Cover the pot and cook over the open flame (I used charcoal and almond wood) over as low a heat as you can muster for at least 90 minutes. The result? Meat that is tender and falling off the bone. It really resembles pulled pork barbecue in color and slightly in flavor — it even has a beautiful red smoke ring from the ‘cue. And the sauce is lip-smackin’ good: Sweet, spicy, savory, yet refined by the presence of white wine, herbs and bay leaves.
BARBECUED HARE with MUSTARD SAUCE
This recipe is intended for hares or jackrabbits, but it can be used with domestic rabbits or cottontails — just be sure to decrease the cooking time by about 30 minutes. Barbecuing is a perfect choice for jacks, which while flavorful can be tough. This recipe turned the hare into a tender, falling-off-the-bone plate of yummy goodness. And the mustard sauce is spicy-sweet-savory all at the same time.
Prep Time: 15 minutes
Cook Time: 2 hours
- 1 hare or domestic rabbit, or 2 cottontails
- 2 tablespoons olive oil
- Kosher salt
- 1 large sweet onion, sliced thickly
- 1/2 cup yellow mustard
- 1/2 cup cider vinegar
- 1 cup white wine
- 1 tablespoon dry mustard
- 1/4 cup white sugar
- 1/4 cup honey
- 1 jalapeno chile, minced
- 1/4 cup olive oil
- 1/2 of a grated onion
- 1 teaspoon salt
- 3 sage leaves, chopped
- 1 sprig of rosemary, about 3 inches long
- 1 sprig of rue, about 2 inches long (optional)
- 2 bay leaves
- Rub the hare with olive oil and salt.
- In a heavy pot, add the 1/4 cup olive oil and saute the onions and chile over medium-high heat until the onion is translucent. Add the yellow mustard, white wine, cider vinegar, honey, sugar, dry mustard and salt. Bring to a boil, then turn down to a simmer. Add the herbs and the bay leaves and simmer slowly.

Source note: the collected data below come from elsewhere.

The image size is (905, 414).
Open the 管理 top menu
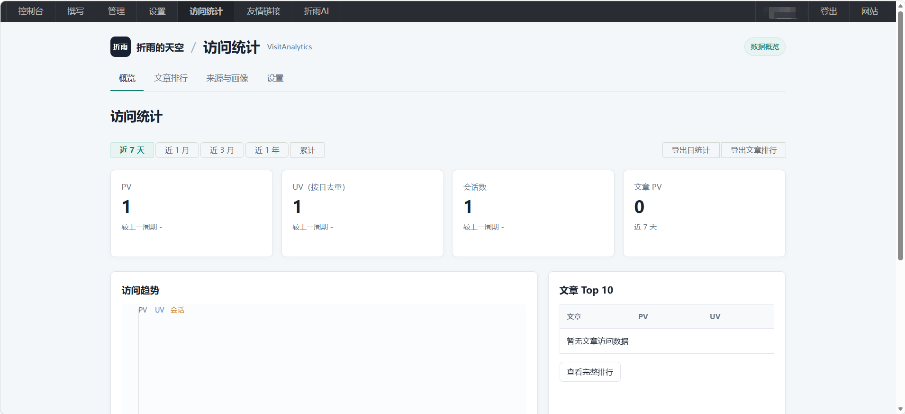tap(117, 11)
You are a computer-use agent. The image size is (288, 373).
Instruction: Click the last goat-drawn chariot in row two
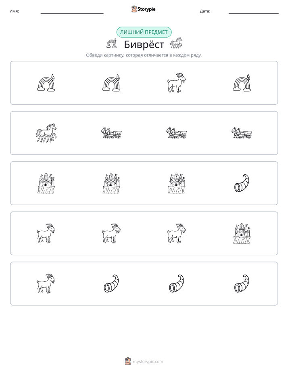(x=242, y=133)
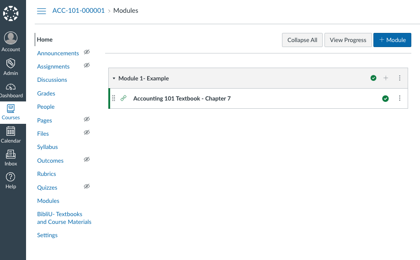Click the drag handle on Accounting 101 Textbook item
The height and width of the screenshot is (260, 420).
click(114, 98)
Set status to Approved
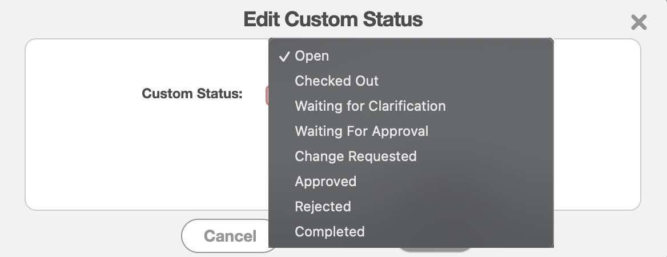 click(x=326, y=182)
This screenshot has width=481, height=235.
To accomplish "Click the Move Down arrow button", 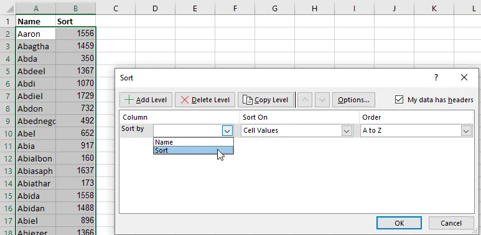I will [x=322, y=100].
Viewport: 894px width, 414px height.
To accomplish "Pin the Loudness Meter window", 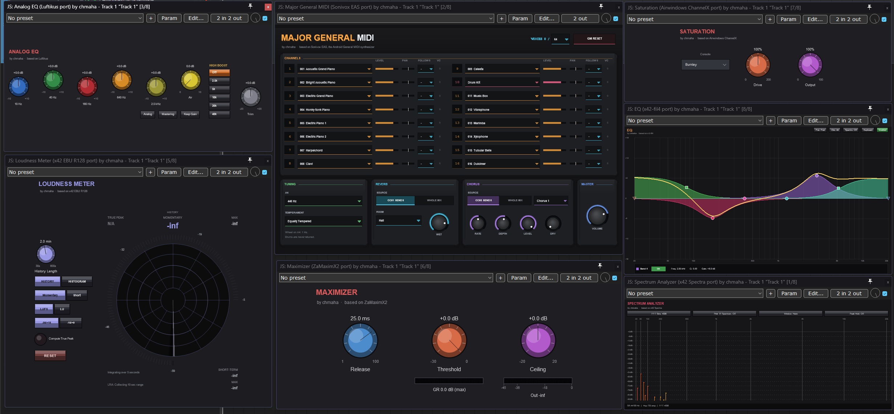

- Grill or sear the hare pieces until nicely browned.
- Meanwhile, set in a shallow pot (a Spanish cazuela works well) the sliced sweet onion and, as the hare pieces brown up, nestle them into the onion. When the hare is all seared, pour in the mustard sauce and mix well.
- Cover the pot — but leave open a way for steam to escape — and simmer over the grill set on low heat (or close the vents on a charcoal grill) for at least 1 hour, 15 minutes. You want it to simmer strongly, not be at a rolling boil. Slower cooking is better than faster cooking. Cook until the meat begins to fall from the bones. This could take up to 2 hours.
- Set the pot aside to cool for 10 minutes before eating. Eat with a loaf of crusty bread, a simple salad and either a light red wine or a fruity white wine.